Carlock described a pivotal realization. “After we allocated the money raised from the very first show, I realized that this could make a real difference.”
She pointed to a trial supported by Comedy vs Cancer that was nearly shelved. Funding from the event enabled researchers to treat five patients, leading to further investment from a pharmaceutical partner and recognition on the cover of Blood, a leading hematology journal.
“That keeps me going,” she said. “When you see how hard the doctors and researchers are working, it just makes you want to raise more.”
The Spring Ball’s 2026 initiative highlighted one of the most promising developments in oncology: the integration of artificial intelligence into cancer research.
Zach Hilty/BFA.com
The Spring Ball’s 2026 initiative highlighted one of the most promising developments in oncology: the integration of artificial intelligence into cancer research.
According to Memorial Sloan Kettering’s computational oncology work, AI is helping researchers refine precision medicine, detect early signs of cancer and recurrence, and better understand how tumors evolve.
Dr. Sohrab Shah’s research is at the forefront of this movement, combining vast datasets with advanced computational models to identify patterns that would be impossible to detect through traditional methods alone.
This matters deeply when considering the broader landscape. In 2026, more than 2.1 million new cancer cases and over 600,000 deaths are projected in the United States, according to SEER cancer statistics. While survival rates have improved, with a five-year survival rate now reaching 70 percent, disparities remain, particularly as incidence rises among women.
Emerging research published in Nature npj Precision Oncology underscores the potential of AI to close these gaps by enabling earlier detection and more personalized treatment pathways.
This is where philanthropy becomes critical.
Katie Klein, Vice President of Development Programs at MSK, emphasized how donor engagement has evolved in recent years.

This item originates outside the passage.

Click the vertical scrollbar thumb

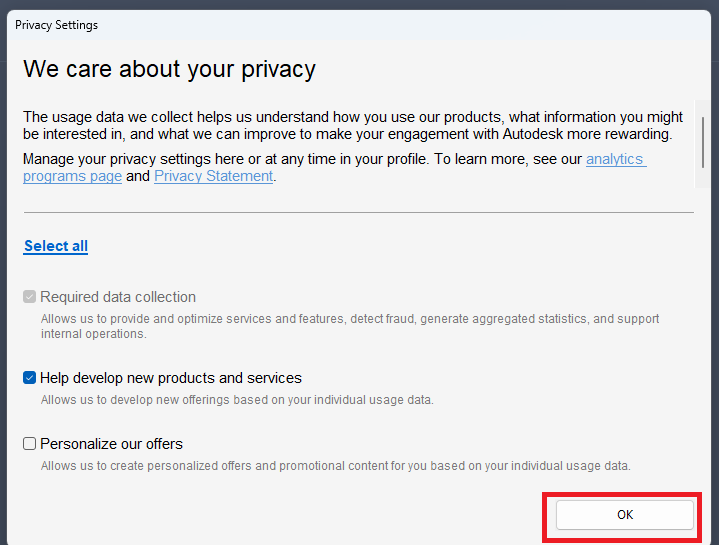pyautogui.click(x=704, y=140)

“Donors are educated in what’s going on in the field and are true partners with MSK,” she said. “They provide the resources our scientists need to make meaningful, life-changing advances.”

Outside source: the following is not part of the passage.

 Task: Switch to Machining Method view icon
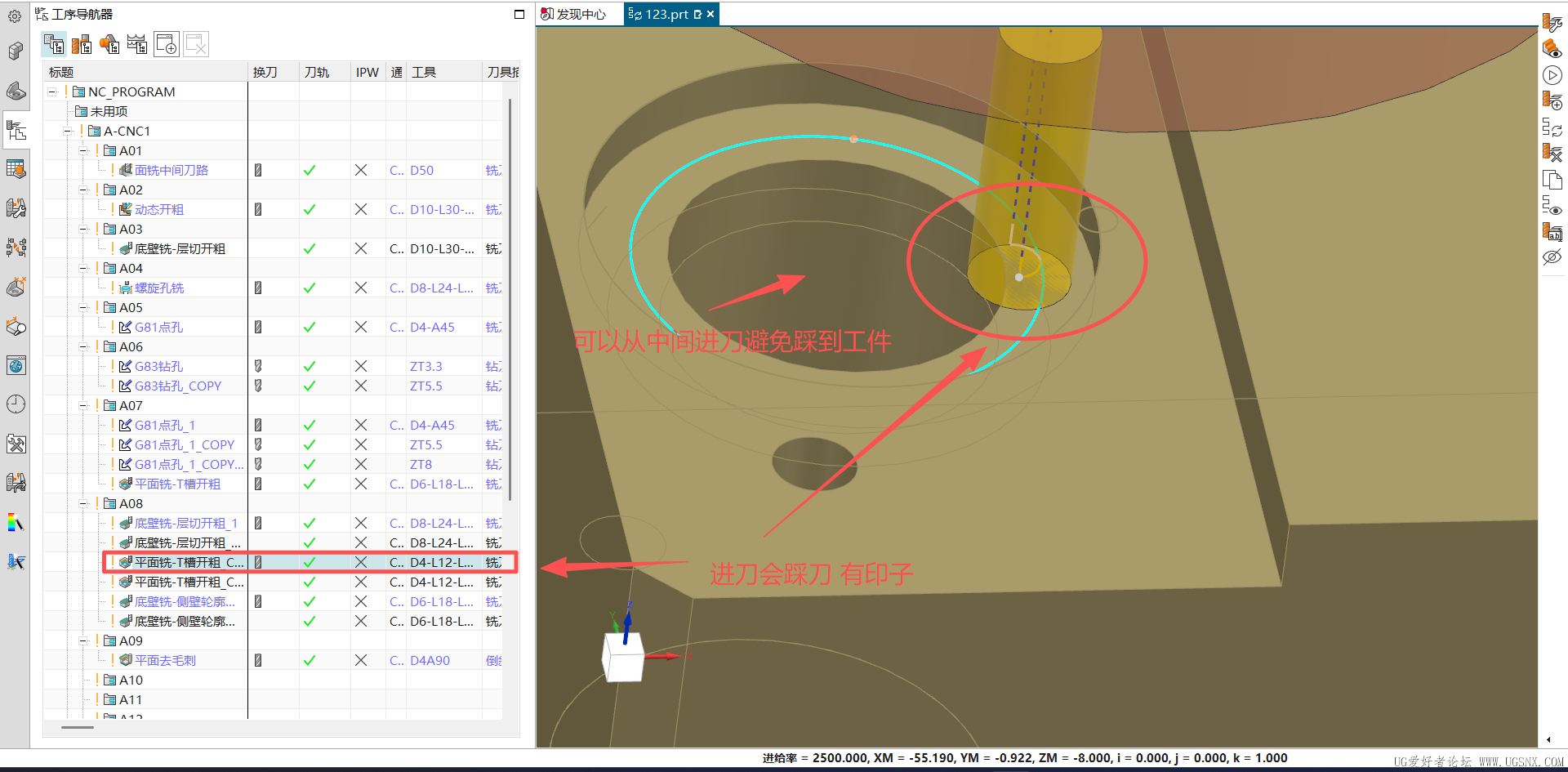tap(137, 44)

That partnership goes beyond writing a check. It is about connection. Community. Shared purpose.
“Nearly everyone has been touched by cancer in some way,” Klein noted. “These events create a space to advance progress and celebrate our impact together.”
Philanthropic funding also offers something essential in an increasingly competitive research environment. Flexibility.

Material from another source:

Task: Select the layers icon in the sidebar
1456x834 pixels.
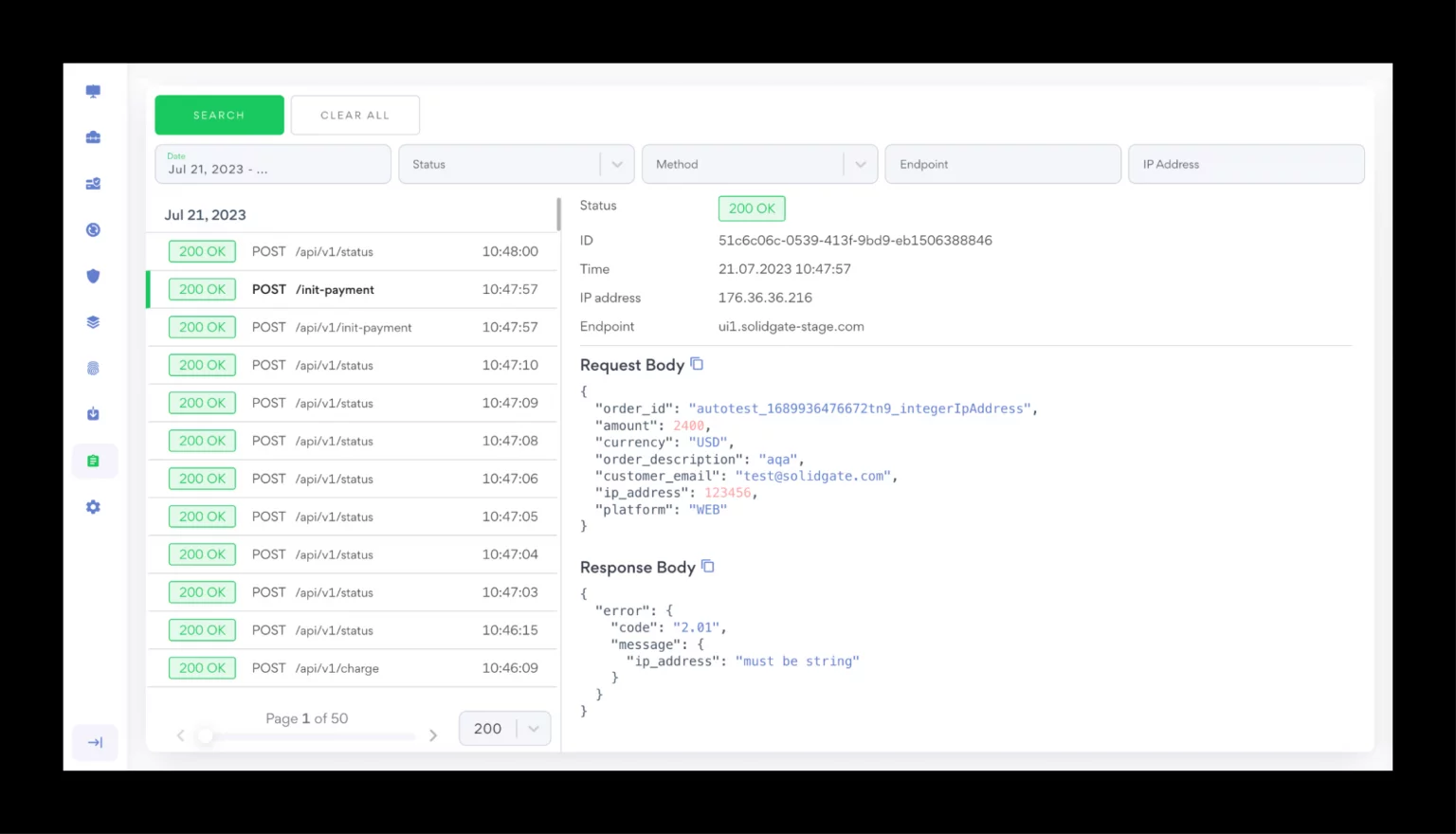Action: pyautogui.click(x=93, y=321)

“At a time when funding has become less predictable, philanthropy gives MSK the ability to act when time matters most,” Klein explained. “It ensures that promising research can move forward without delay.”
Events like the Spring Ball and Comedy vs Cancer offer donors the opportunity to see the direct impact of their support while building relationships with the scientists and clinicians driving progress.
There is a tendency to think of progress in cancer care as something distant, something reserved for labs and clinical trials. But nights like the Spring Ball and initiatives like Comedy vs Cancer bring that progress into sharp, human focus.
They remind us that behind every dataset is a person. Behind every trial is a family waiting. Behind every breakthrough is a community that made it possible.
The stories shared by Jennifer Rogers Carlock and Niccole Kroll are not just about survival. They are about what happens after choosing to build something that extends beyond personal experience and creates lasting impact.
Nearly two decades after meeting in a treatment room, their work continues to ripple outward, supporting research, shaping conversations, and offering a model for how humor and humanity can coexist with even the hardest realities.
As artificial intelligence reshapes the future of cancer care, it is clear that progress will not come from technology alone. It will come from the people who show up. Who give. Who connects. Those who believe that even in the face of uncertainty, there is always something worth building.
In rooms like The Plaza. In hospital waiting areas. In moments of laughter that break through fear of cancer. That is where change begins.